Figure 1.  Promoter sequence of OfPSY gene

Figure 2.  Promoter sequence of OfPDS gene

Figure 3.  Promoter sequence of OfHYB gene

重组载体瞬时表达的荧光成像结果显示：注射了含重组载体农杆菌的烟草叶片均显现出荧光(图4)，表明OfPSYP、OfPDSP、OfHYBP均能够驱动LUC报告基因的表达，具有启动子活性。相对于25 ℃处理的烟草叶片，在37 ℃处理下，注射了OfPSYP::LUC、OfPDSP::LUC和OfHYBP::LUC的烟草叶片呈现出更强的荧光信号；在200 mg·L⁻¹脱落酸处理下，注射了OfPDSP::LUC和OfHYBP::LUC的烟草叶片呈现出更强的荧光信号。结果表明：相对高温胁迫上调了OfPSY、OfPDS和OfHYB的启动子活性，脱落酸上调了OfPDS和OfHYB的启动子活性。

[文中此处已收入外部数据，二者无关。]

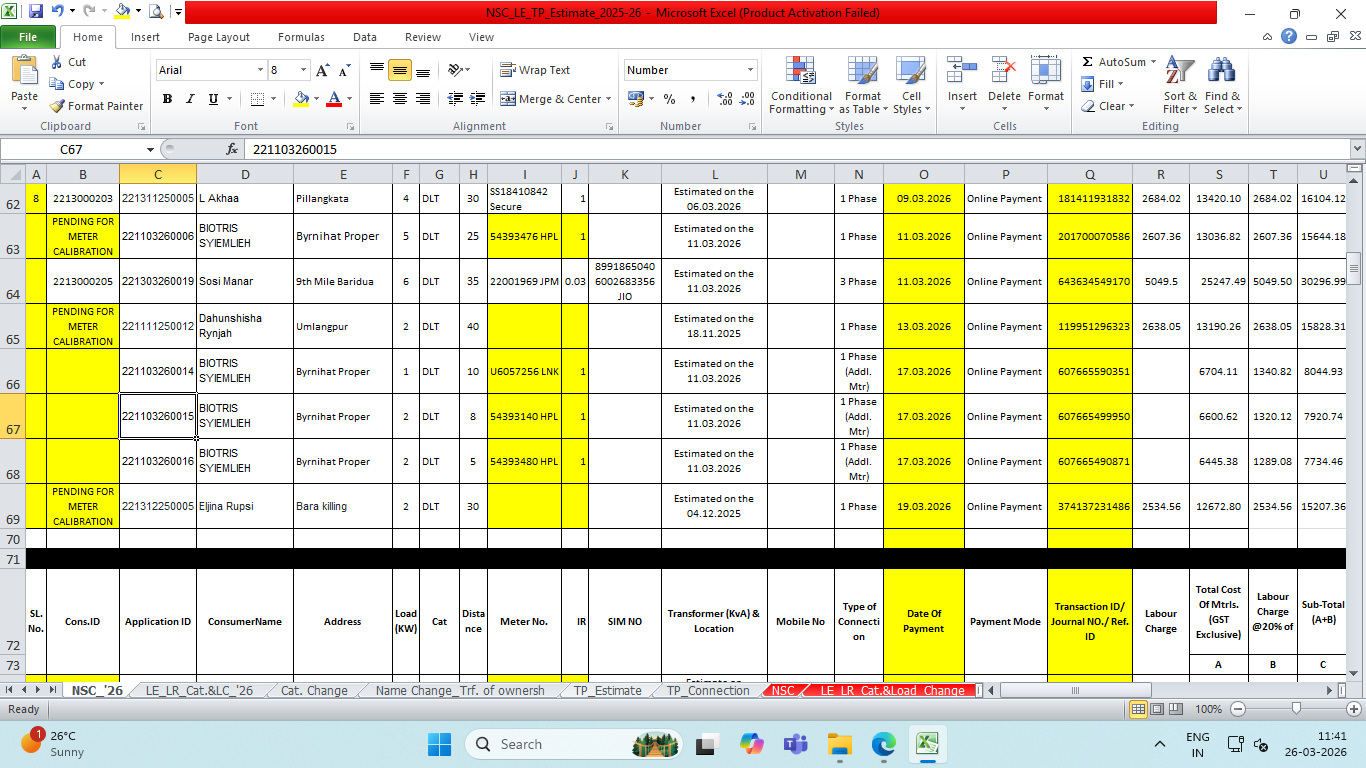Expand the Number format dropdown

750,70
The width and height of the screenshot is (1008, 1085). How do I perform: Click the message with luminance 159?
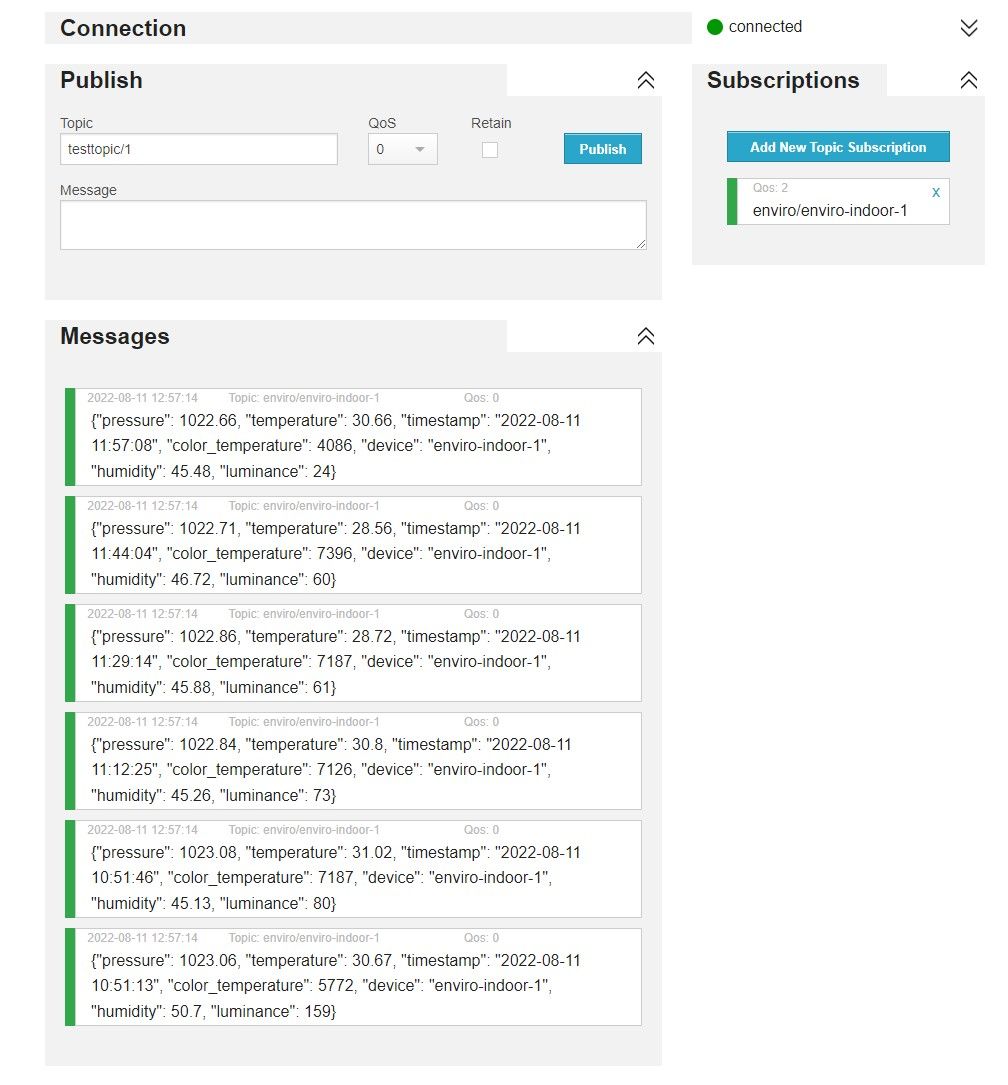tap(353, 986)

Figure 4.  Transient expression analysis of OfPSY, OfPDS and OfHYB promoter expression characteristics

植物中类胡萝卜素的成分和含量是由一系列酶促反应完成的。研究发现类胡萝卜素代谢关键基因的表达受到各种环境因素和激素的调控。在香蕉Musa nana中，高温可以上调α-胡萝卜素和β-胡萝卜素生物合成途径相关基因的转录水平^[17]；在蓝莓Vaccinium spp.中，红光和远红光对果实中类胡萝卜素合成和降解基因的表达均起到上调作用^[18]；在大豆Glycine max中，氯化钠(NaCl)、聚乙二醇(PEG)、高温、低温等胁迫和ABA处理对类胡萝卜素降解基因起明显的上调作用^[19]。此外，转录因子对类胡萝卜素代谢关键基因的启动子存在直接调控作用。在柑橘Citrus reticulata中，CsMADS6基因可以结合CsPSY和CsPDS基因的启动子^[20]，从而促进其基因的表达；在番木瓜Carica papaya中，CpEIN3a既可以直接识别并结合CpPDS和CpCHYB基因的启动子，也可与CpNAC1/2基因共同促进CpPDS的表达^[21]，而CpSBP1则对CpPDS基因存在负调控作用^[22]；在胡萝卜Daucus carota中，DcAREB3可响应盐胁迫和ABA处理，识别并结合DcPSY2启动子的ABRE作用元件，从而促进其表达^[23]。

前期通过对桂花进行ABA处理发现，相对于未处理的桂花，经200 mg·L⁻¹ ABA处理的桂花花瓣中的类胡萝卜素含量上升；对花瓣中类胡萝卜素代谢关键基因实时荧光定量表达显示：经ABA处理后OfPSY、OfPDS、OfHYB等基因的表达量显著上调，推测ABA通过调控这几个基因的表达，从而影响了桂花花色^[12]。本研究在OfHYB启动子中发现了4个ABRE作用元件，该作用元件被认为是AREB转录因子的结合位点^[24]。研究发现AREB转录因子能够识别并结合2个相距较近的ABRE作用元件^[25]。在OfHYB启动子的4个ABRE作用元件中，有3个元件之间相距19和12 bp，表明OfHYB基因极有可能受到ABA调控，与此同时，OfHYB启动子上发现了最多的激素响应元件，除ABA响应元件外，还存在生长素、茉莉酸甲酯和乙烯响应元件，表明OfHYB基因的表达可能受到多种激素的调控。本研究通过高温和外源施加ABA，研究了几个启动子表达特性，进一步验证了相对高温对OfPSY和OfHYB基因启动子以及ABA对OfPDS和OfHYB启动子表达的调控作用。此外，在3个基因启动子中均存在数个光响应元件，在桂花中已经发现OfCCD1的表达可能受光照影响^[26−28]，说明桂花花色物质的合成与降解均可能与光信号传导有关，但其具体作用机制仍有待进一步研究。本研究克隆得到的启动子经瞬时表达验证均具有启动子活性，下一步可将其构建酵母单杂载体，通过寻找上游的调控因子，明确桂花花瓣类胡萝卜素合成基因转录调控的分子机制。